What I’m getting at is that we’re all responsible for our own trash. The more we hide it the smellier it gets. So we have to DO something. It’s not enough to acknowledge there’s a problem. It’s vitally important to acknowledge it, admitting you have a problem is the first step to recovery. We have to say I’m hurt, I’m angry, I’m broken, I’m tired, I’m lost but we can’t stop at those truths. We have to know a second truth. For every hurt there is forgiveness, for every brokenness there’s healing, for weariness there’s rest, for anger there’s joy, for the lost can be found. But it requires action. We can’t just sit in our trash and expect it to not stink, or to grow legs and throw it’s self away. I was thinking this weekend about when we first went back to church. I can’t remember one Sunday I didn’t ball my eyes out. I now know in that moment Jesus wanted to take my trash, but I was holding on so tightly to it. I couldn’t or more like I wouldn’t let go. He was nudging me ever so lovingly to set it down because sometimes the doing just means letting go, releasing your grip so that your hands are open to receiving something far greater than the scraps of crap we hold on to. When we moved we would often purge old stuff, sometimes to downsize and other times to make room for something new. It got me thinking about how I was holding on to my hurt so much that there really wasn’t any room left for God’s goodness in my life, but when I let go of the hurt my heart was open to experiencing something new. That’s why it’s so important to consider what we open our hearts to and why we sometimes need to Marie Kondo the crap out of our hearts and get rid of the trash, the real trash. We honestly can be our own worst enemies.
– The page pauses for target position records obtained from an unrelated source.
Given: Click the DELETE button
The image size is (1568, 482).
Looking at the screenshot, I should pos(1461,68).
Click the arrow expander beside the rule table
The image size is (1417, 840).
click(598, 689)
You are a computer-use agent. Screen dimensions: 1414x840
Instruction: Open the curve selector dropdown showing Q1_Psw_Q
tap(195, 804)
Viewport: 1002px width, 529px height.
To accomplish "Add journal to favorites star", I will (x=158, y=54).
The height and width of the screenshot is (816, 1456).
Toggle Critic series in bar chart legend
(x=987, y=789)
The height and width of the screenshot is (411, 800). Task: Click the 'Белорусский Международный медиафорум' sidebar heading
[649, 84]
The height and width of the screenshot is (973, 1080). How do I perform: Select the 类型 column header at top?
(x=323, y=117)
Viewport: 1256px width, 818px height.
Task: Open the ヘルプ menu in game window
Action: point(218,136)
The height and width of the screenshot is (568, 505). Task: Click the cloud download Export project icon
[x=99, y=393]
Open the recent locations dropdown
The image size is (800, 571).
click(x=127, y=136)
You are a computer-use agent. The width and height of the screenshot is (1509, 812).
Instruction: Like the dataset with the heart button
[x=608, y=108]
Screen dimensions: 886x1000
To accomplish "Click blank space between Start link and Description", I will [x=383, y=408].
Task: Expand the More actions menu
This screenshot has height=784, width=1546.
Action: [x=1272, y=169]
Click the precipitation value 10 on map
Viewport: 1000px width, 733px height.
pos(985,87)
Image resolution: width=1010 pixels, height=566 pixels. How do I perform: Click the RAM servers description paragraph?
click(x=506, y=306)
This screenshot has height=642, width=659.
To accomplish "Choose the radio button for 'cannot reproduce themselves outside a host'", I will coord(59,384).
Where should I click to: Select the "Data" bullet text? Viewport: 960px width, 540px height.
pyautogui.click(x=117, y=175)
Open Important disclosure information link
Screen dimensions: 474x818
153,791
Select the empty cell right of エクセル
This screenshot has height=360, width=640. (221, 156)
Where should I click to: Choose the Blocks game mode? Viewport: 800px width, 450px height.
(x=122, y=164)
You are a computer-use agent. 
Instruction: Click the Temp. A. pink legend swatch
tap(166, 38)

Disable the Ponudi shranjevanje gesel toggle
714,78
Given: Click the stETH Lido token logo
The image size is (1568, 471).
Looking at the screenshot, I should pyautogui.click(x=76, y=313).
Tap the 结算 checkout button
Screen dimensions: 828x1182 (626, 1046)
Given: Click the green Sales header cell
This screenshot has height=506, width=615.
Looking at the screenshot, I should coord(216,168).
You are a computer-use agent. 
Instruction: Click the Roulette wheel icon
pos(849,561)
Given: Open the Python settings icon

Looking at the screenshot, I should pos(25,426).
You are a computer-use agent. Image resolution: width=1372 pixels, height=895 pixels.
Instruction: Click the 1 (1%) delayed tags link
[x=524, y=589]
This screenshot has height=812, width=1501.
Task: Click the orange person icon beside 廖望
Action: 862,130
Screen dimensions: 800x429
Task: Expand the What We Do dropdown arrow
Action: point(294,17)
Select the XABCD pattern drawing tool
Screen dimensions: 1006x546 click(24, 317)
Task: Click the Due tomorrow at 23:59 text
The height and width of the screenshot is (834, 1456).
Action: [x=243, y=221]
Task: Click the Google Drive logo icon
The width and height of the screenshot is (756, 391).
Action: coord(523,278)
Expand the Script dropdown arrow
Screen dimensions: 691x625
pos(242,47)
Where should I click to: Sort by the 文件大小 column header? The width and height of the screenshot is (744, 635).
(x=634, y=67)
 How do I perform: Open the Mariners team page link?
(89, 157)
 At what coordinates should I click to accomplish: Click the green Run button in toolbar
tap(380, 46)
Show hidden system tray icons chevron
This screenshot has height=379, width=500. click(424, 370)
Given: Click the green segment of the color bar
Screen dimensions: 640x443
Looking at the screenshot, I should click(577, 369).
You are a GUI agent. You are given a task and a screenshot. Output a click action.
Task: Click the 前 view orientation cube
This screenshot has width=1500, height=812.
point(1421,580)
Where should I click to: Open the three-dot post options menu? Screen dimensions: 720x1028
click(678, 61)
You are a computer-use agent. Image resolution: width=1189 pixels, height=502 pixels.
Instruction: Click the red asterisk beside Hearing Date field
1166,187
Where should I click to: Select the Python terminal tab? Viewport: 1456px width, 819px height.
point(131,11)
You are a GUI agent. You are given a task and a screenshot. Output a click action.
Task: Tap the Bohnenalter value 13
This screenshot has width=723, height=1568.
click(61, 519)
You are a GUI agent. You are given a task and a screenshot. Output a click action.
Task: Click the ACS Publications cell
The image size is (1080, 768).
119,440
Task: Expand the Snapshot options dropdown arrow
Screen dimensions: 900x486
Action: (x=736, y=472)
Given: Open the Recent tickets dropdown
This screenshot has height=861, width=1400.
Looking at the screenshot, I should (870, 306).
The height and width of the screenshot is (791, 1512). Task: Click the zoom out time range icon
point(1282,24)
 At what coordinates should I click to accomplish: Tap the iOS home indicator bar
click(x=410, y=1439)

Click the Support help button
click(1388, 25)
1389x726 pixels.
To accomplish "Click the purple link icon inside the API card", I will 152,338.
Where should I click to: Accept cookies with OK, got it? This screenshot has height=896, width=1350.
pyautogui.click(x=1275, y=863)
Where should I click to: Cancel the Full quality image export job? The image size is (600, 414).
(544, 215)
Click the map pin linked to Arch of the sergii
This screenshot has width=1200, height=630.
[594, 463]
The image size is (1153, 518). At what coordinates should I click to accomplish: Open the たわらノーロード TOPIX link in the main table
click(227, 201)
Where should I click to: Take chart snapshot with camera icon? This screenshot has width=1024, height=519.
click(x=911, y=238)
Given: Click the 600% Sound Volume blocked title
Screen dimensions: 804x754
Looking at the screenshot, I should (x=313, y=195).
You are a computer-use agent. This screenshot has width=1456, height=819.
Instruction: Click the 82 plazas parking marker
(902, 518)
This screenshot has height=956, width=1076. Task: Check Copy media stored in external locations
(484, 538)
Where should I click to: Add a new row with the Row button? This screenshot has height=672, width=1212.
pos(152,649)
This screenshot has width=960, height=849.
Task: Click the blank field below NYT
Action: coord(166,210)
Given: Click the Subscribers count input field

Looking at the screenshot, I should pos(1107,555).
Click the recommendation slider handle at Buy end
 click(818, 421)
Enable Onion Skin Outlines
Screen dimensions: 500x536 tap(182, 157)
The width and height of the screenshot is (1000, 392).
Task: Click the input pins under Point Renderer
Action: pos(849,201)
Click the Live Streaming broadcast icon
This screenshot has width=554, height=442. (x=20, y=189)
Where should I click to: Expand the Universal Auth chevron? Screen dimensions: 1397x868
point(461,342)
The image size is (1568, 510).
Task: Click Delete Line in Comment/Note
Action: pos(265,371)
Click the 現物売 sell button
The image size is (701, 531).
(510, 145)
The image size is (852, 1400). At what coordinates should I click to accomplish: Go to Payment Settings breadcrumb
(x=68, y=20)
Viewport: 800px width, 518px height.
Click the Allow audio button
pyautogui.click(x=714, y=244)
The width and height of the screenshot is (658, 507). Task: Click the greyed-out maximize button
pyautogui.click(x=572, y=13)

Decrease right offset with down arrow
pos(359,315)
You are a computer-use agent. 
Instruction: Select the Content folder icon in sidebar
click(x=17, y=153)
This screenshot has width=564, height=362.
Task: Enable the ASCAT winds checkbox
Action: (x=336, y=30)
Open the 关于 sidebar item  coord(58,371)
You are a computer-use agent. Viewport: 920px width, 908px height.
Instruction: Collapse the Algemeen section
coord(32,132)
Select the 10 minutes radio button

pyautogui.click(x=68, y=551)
Going back to work was a tough choice, but what some people don’t know is that I was asked back last year. And I so badly wanted to take the job, but logistically that was virtually impossible with Zoë in half day kindergarten. And the other truth is, I wasn’t ready. I didn’t know how to set my baggage at the door. I still had some trash I was holding on to. And over the past year I have worked hard to rummage through the trash and really clean house. It’s not perfect, and I might still have some cobwebs in the corners, but what I know is that it’s a process. As we walk around we accumulate more and we have to once again reassess our pile of stuff. The other thing I know is if we don’t deal with our own trash, it becomes someone else’s problem or it begins to effect those around us. That’s a harsh truth, but it’s true non the less. And often times we throw our trash at someone else in an effort to justify our own behavior. It’s not fair. So instead of clinging to the mountain of trash, I have made the conscious choice to throw it out and run the opposite direction. Because no matter what I never want to go back to that way of life. Moving forward in peace, joy, love, happiness has been the best choice I’ve made for myself. The funny thing is that choice also radiates. It has a ripple effect. My kids have been benefactors in that choice. And my hope is that they see the example so when they acquire trash through out their life they know exactly what to do with it, take it out!